Our app has an OIDC provider and for our users, we use the standard OAuth redirect flow since user authorization and authentication are performed on the same device. However, now we have mobile users within our app we want to extend authentication to the app.

I've been looking a OIDC CIBA flow and not sure if it is right for us and I wanted to make sure.

During the verification/authentication stage of OIDC we traditionally display a login screen. However, I am thinking for mobile use cases we can just show a "polling" screen to indicate a back channel request has been made.

Since we have the device token (through a pairing phase at some point before) we can send a push notification to the phone and ask the user to approve the request. Using mTLS for encryption I can ensure a secure connection to the device. The polling screen will poll an API by a UUID for the result (the mobile device will make a success API call after approval). Once it has the result it will redirect the user back to the OIDC redirect flow.

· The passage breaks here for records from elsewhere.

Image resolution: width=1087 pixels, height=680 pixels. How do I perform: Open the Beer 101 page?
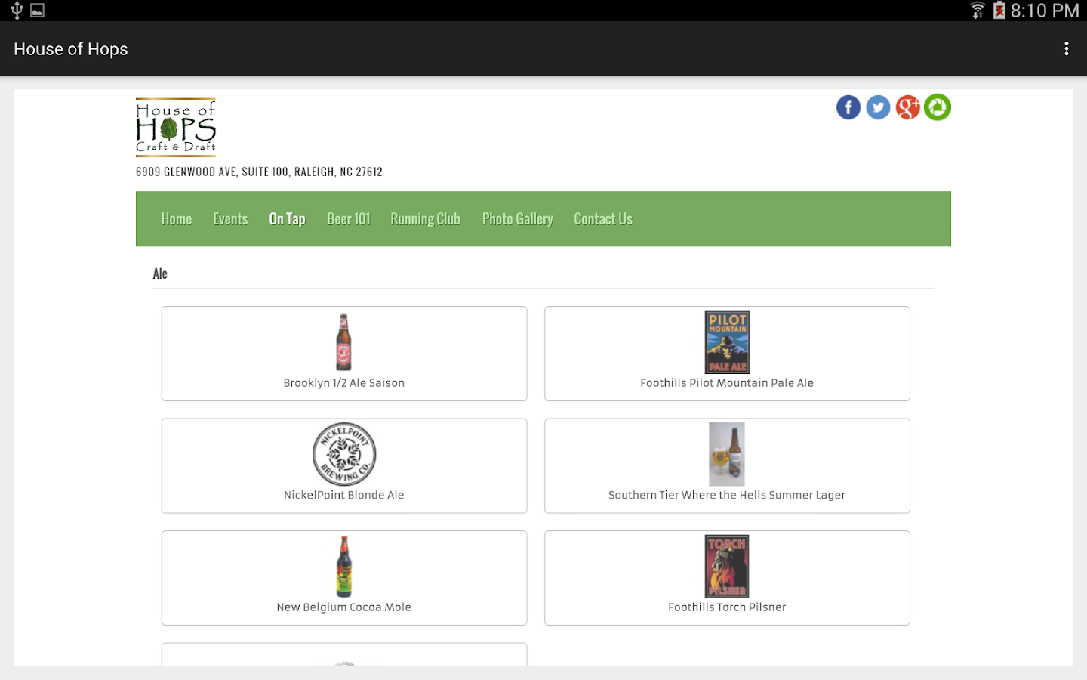[348, 219]
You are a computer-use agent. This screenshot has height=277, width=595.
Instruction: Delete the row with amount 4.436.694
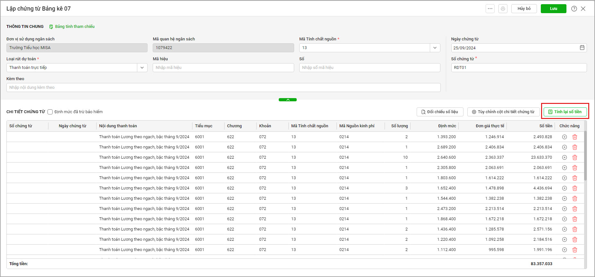pos(574,188)
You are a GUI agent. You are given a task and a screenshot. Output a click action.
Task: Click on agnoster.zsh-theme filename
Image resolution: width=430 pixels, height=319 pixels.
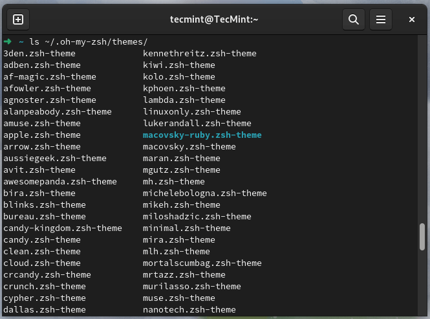tap(50, 100)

This means we don't need to introduce CIBA and just have a new verify screen that will perform the async work then redirect once done.


Solution

  • There may be a couple of use cases you are mentioning here. For each I would aim to follow the most standard solution, with simplest code in apps and best options for extensibility.

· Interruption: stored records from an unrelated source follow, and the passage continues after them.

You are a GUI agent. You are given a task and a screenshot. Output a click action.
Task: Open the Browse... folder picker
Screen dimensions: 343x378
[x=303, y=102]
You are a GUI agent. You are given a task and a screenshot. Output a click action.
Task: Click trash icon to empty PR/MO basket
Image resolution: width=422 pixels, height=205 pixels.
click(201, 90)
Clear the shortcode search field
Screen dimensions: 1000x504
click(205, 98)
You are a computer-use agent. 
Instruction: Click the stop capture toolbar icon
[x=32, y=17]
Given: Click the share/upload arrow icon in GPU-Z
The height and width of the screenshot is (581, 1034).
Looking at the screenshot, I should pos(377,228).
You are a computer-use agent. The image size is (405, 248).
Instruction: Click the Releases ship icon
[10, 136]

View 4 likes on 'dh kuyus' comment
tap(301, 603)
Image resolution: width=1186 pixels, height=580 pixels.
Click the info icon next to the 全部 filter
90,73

    WEB APP LOGINS ON A DESKTOP

    Sometimes a login in a desktop browser involves a mobile device, eg if I log in to gmail in a desktop browser I am prompted to confirm that it's me on my mobile device. This triggers a call to Google's APIs, and meanwhile the login screen polls the same APIs, to detect completion.

    MOBILE APP LOGINS

    Extending the flow to work for mobile should work in the same way. Gmail uses the AppAuth pattern from RFC8252 to sign me in, then presents the same prompt to confirm it's me. In this case there is no need to switch devices. Also of course the mobile login has no dependencies on the user having access to a desktop, so that authentication works in mobile scenarios.

    CODE FLOW

    Both of the above use the code flow, with multi-factor authentication. Passwords are the primary factor (something the user knows) and a Polling Authenticator is the second factor (requires the user to have ownership of the device). Once you are using the code flow, your apps support many ways to authenticate and the authentication workflow can be changed without needing to change at the authorization server without changing any application code.

    MOBILE FACTORS

    There are a few different types here:

    • Time Based One Time Password (TOTP): apps such as Google Authenticator ask the user to enter a 6 digit number which is calculated the same both on the device and in the authorization server.

    • Polling: The login screen polls the Authorization Server, which in turn polls an external system to see if the user login has completed, as in the gmail case above.

    • App2App: In some cases the primary authentication factor can be an external app. This type of solution is also implemented via the code flow, as explained in this app2app article.

    CIBA

    This is a different use case, typically used when User A needs access to some of User B's resources temporarily. The classic case is when a call centre operator needs to act on behalf of a user. The call centre app then triggers a flow that results in the remote user being prompted to sign in. See this tutorial and video for an example. It does open up some interesting possibilities, such as delivering tokens via push notifications.

    SUMMARY

    Implementing a mobile login by getting the user to provide something they know on a desktop, then delivering a push notification, feels over complicated and non-standard. It might work against the mobile architecture also, eg preventing logins if the user is on a train.

    I would favour the AppAuth pattern and implementing mobile logins in the standard way, by getting the user to provide something they know on the device. It is likely to provide the most secure behaviour and also the best all round architecture. If you have special reasons for wanting to do things differently, you should update your question to explain why.